Given the large amount of genetic and genomic information already collected about various types of cancer, it is likely that within the next two decades all cancer patients will have their malignancies genetically “fingerprinted” and their therapies will be individually targeted to those fingerprints.
In fact, by 2020 the impact of genetics and genomics on medicine is likely to be far more sweeping than any of us can envisage today. Among the developments we can expect are the introduction of new gene-based designer drugs for diabetes, high blood pressure, mental illness and many other conditions that currently take such a high toll on individual lives, as well as economic productivity.
We can also expect that the pharmacogenomics approach for predicting drug responsiveness will be standard practice for many common drugs and disorders. More predictive genetic tests for disease susceptibility will become available, to be used not only for people with a strong family history of a disorder but also for healthy people who are seeking to enhance their chances of staying well.

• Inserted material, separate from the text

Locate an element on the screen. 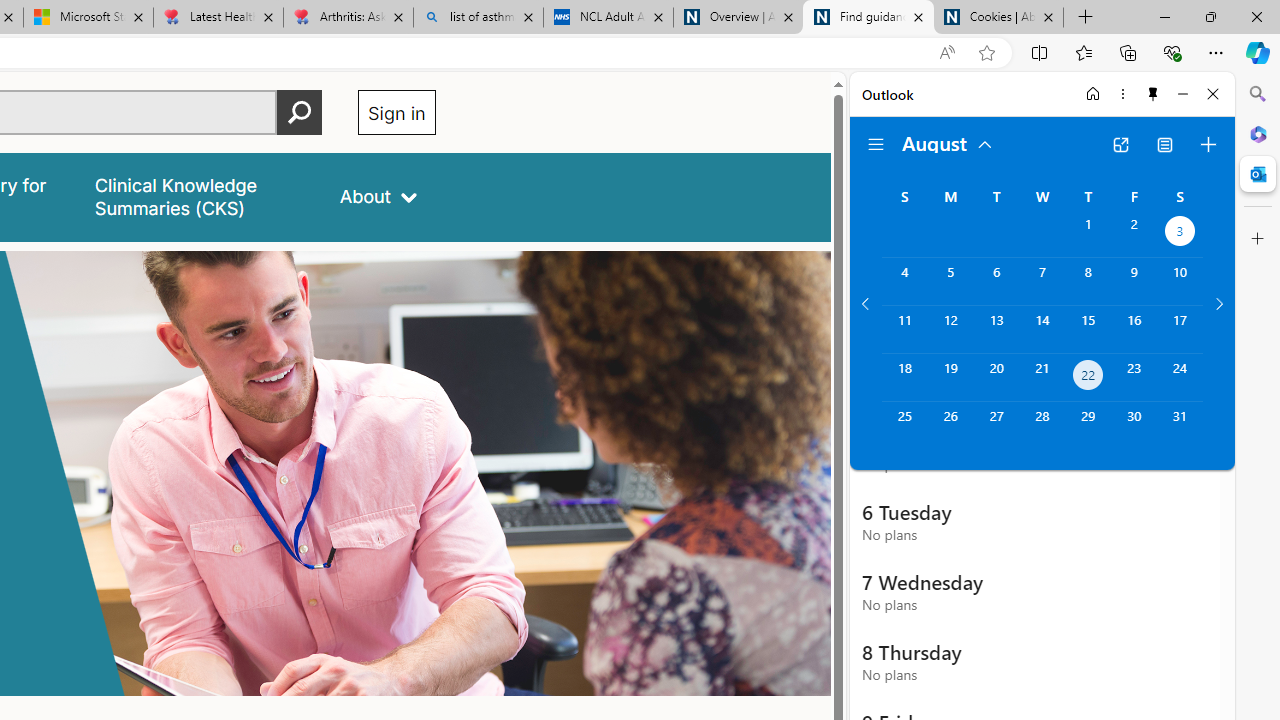 This screenshot has height=720, width=1280. list of asthma inhalers uk - Search is located at coordinates (478, 18).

Despite these exciting projections, there will be tensions. Antitechnology movements, already active in the US and elsewhere, are likely to gain momentum as the focus of genetics turns even more intensely towards human applications. Efforts at public education need to start now to explain the potential benefits of genetic medicine and to be honest about the risks.
The public also remains deeply concerned ,about the possibility that genetic information will be misused in a discriminatory manner – an issue that must be dealt with effectively by governments worldwide. Even the most exciting clinical breakthroughs generated by genomic science will come to nought if they are met with a societal backlash.
As is the case with most other hi-tech medical advances, access to health care is a major issue. It is clear that millions of people in both industrial and developing nations will be deprived of new genetics and genomics advances unless many medical care systems change in significant ways.
Some observers also discount the importance of genomics to the developing world. However, a better understanding of the genetic factors that influence susceptibility and/or response to various infectious diseases, including malaria, tuberculosis and AIDS, could have a great impact on health in the developing world.
Furthermore, genomics holds the promise of reducing the research and development costs of vaccines and pharmaceutical agents, which should help make such products more available throughout the world. The continued vigorous support of science is critical to realizing this promise of a revolution in medical practice.
But science alone is no match for all these daunting global challenges. Sustained partnerships must be developed between leaders in the field of genetics and their counterparts in all realms of society – from public policy to international economics, from corporate decision-making to elementary education.
The World Economic Forum provides a strategic opportunity for such partnerships to be formed and strengthened.
Francis Collins, MD, PhD is director of the US National Human Genome Research Institute.